Retype word for word the lines of the data below, from the first to the one bearing "Image resolution: width=2160", with that one included.
□ □ □ □
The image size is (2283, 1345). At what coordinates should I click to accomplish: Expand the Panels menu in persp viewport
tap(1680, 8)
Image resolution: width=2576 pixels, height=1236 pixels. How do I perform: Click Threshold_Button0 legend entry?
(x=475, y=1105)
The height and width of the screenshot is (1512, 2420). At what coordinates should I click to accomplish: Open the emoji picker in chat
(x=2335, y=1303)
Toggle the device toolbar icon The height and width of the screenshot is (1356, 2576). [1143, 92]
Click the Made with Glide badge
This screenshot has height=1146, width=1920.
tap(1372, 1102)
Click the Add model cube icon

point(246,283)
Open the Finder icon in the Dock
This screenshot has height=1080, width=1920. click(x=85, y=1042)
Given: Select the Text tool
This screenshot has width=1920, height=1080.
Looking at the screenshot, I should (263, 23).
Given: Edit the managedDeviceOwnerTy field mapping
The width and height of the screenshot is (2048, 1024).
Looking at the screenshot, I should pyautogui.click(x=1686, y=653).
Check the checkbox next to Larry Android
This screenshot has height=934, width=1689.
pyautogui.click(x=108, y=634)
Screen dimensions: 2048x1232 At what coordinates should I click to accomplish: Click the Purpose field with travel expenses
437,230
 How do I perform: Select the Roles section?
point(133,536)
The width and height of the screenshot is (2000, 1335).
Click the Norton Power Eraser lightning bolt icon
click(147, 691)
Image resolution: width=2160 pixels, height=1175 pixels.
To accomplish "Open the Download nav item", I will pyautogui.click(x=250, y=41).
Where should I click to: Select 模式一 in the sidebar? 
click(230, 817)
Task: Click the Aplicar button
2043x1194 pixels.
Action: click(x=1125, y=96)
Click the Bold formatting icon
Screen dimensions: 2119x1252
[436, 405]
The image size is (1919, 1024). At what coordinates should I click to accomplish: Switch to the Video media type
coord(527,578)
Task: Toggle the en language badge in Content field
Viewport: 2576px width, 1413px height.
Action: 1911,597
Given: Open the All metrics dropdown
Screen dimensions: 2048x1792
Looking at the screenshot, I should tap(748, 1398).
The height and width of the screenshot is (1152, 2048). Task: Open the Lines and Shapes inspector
□ □ □ □
# ANSWER BELOW
The image size is (2283, 1345). At what coordinates should I click to accomplish: Expand the Panels menu in persp viewport
tap(1680, 8)
Image resolution: width=2576 pixels, height=1236 pixels. How do I perform: Click Threshold_Button0 legend entry?
(x=475, y=1105)
The height and width of the screenshot is (1512, 2420). At what coordinates should I click to accomplish: Open the emoji picker in chat
(x=2335, y=1303)
Toggle the device toolbar icon The height and width of the screenshot is (1356, 2576). [1143, 92]
Click the Made with Glide badge
This screenshot has height=1146, width=1920.
tap(1372, 1102)
Click the Add model cube icon

point(246,283)
Open the Finder icon in the Dock
This screenshot has height=1080, width=1920. click(x=85, y=1042)
Given: Select the Text tool
This screenshot has width=1920, height=1080.
Looking at the screenshot, I should (263, 23).
Given: Edit the managedDeviceOwnerTy field mapping
The width and height of the screenshot is (2048, 1024).
Looking at the screenshot, I should pyautogui.click(x=1686, y=653).
Check the checkbox next to Larry Android
This screenshot has height=934, width=1689.
pyautogui.click(x=108, y=634)
Screen dimensions: 2048x1232 At what coordinates should I click to accomplish: Click the Purpose field with travel expenses
437,230
 How do I perform: Select the Roles section?
point(133,536)
The width and height of the screenshot is (2000, 1335).
Click the Norton Power Eraser lightning bolt icon
click(147, 691)
Image resolution: width=2160 pixels, height=1175 pixels.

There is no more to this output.